» Assigned task
Look at each line of the records and count those with "will" in them. Please answer with the count alone.

[Stored data]
········

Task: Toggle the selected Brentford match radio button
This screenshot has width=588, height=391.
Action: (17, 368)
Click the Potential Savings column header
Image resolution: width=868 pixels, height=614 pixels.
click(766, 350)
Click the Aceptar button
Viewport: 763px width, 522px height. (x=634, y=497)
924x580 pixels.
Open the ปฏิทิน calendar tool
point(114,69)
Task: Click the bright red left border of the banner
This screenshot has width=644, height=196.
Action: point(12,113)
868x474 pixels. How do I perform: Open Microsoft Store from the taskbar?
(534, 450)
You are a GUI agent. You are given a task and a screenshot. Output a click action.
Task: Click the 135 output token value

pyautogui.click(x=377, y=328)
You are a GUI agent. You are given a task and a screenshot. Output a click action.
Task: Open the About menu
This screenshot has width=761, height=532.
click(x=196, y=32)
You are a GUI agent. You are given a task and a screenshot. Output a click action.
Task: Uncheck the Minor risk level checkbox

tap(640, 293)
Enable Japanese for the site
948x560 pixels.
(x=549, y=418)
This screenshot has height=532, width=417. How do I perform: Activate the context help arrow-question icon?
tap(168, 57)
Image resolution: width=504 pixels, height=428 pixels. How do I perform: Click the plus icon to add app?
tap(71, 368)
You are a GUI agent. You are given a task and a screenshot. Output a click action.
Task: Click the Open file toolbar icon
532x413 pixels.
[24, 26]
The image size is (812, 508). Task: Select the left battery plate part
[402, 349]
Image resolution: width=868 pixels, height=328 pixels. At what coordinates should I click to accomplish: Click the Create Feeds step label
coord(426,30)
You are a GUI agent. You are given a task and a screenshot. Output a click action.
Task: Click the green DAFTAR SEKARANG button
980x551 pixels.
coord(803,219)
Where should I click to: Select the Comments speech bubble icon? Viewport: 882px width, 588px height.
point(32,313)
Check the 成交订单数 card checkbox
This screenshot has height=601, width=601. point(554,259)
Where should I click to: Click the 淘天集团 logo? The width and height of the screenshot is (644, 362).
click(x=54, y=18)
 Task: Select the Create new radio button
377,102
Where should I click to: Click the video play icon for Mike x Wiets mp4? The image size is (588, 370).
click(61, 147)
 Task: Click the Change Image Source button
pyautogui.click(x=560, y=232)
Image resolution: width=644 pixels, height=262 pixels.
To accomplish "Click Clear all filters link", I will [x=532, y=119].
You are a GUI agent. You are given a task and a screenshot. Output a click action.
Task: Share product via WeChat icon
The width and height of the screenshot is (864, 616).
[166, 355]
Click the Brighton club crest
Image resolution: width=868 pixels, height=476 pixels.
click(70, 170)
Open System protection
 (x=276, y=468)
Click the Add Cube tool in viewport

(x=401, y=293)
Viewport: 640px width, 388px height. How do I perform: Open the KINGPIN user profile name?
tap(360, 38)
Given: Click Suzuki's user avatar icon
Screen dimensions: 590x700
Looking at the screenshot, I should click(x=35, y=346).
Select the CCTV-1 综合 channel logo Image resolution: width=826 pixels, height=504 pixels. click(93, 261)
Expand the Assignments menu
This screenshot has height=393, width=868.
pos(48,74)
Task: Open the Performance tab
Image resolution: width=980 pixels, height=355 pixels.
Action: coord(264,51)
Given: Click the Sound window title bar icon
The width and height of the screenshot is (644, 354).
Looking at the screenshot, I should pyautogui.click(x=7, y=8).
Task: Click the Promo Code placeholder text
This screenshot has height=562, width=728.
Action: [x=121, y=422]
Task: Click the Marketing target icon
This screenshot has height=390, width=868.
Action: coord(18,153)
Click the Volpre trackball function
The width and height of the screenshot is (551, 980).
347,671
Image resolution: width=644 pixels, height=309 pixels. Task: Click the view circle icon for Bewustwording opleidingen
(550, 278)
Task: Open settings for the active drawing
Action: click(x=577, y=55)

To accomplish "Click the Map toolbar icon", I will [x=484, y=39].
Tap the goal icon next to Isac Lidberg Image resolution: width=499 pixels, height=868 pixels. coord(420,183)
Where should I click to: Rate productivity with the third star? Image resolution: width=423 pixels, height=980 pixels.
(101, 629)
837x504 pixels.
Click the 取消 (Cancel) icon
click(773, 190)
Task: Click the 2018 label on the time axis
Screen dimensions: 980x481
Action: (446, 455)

········

» Task output
2